In the hidden lands of utter cold, in the ice-realms weird and white,
Where straight o'erhead the Pole-star hangs, in the cold sky burning bright,
The Maidens Three of the Northern Lights sit weaving thro' the night.
Ever they sing their ancient song amid the ice and snow,
The song of hidden lands of frost where mankind may not go,
The song of the seal and the cachalot, of the iceberg and the floe.
They weave the rainbow and the cloud, long as the seasons roll;
With weft and warp they weave all night, up there by the silent Pole;
They take the threads from the sun and snow, and make the fabric whole.

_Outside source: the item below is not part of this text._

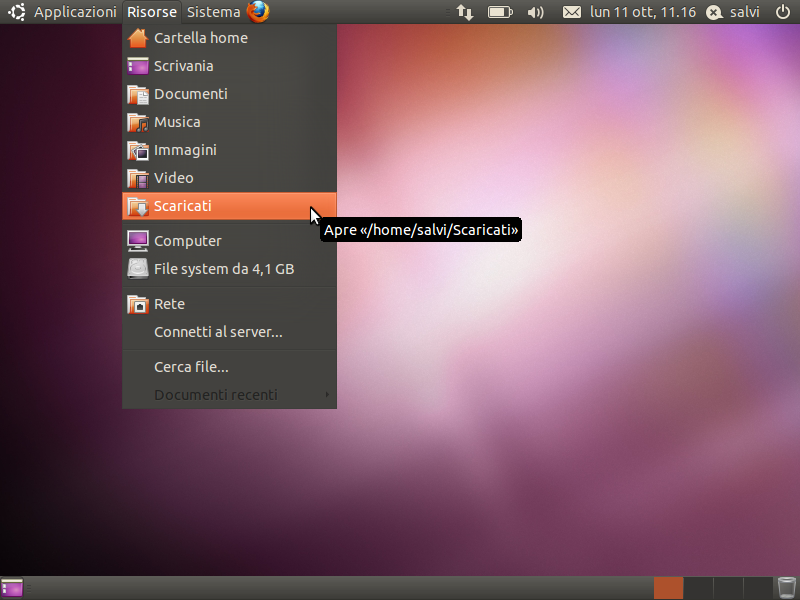Image resolution: width=800 pixels, height=600 pixels.
Task: Open the salvi user status menu
Action: click(x=733, y=12)
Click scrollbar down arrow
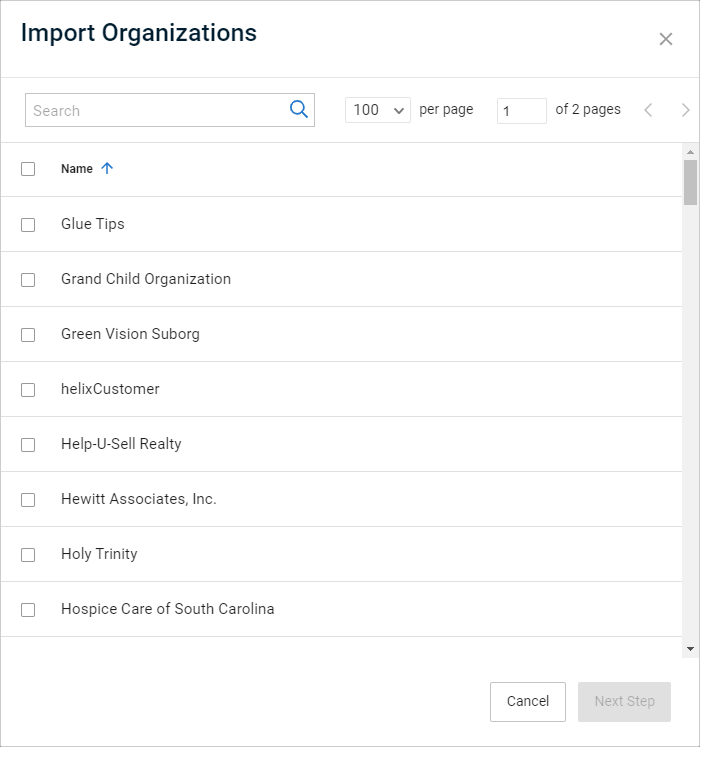This screenshot has height=782, width=727. click(690, 649)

They weave the glistening gossamer, and the sunset wings that soar,
The light that glints on the fallen dew, and the mist-wreaths white and hoar;
Laughing they cast it to the winds, and think of it no more.
Last, at the waning of the night, when the lamps of Heav'n burn low,
All in the frozen Polar morn, where the red cock may not crow,
They weave by the cold grey light of dawn the things that work for woe.
They weave the lights that dead men bear down the feared and haunted glen,
And the phantom lights that dance o' nights over the luring fen,
And the fires that flare on stormy seas to trap seafaring men.
Far in the land of the lonely Pole, where the lights flash to and fro,
The Maidens Three they sit and weave, high over the drift and floe,
Singing the while the mystic song they fashioned long ago.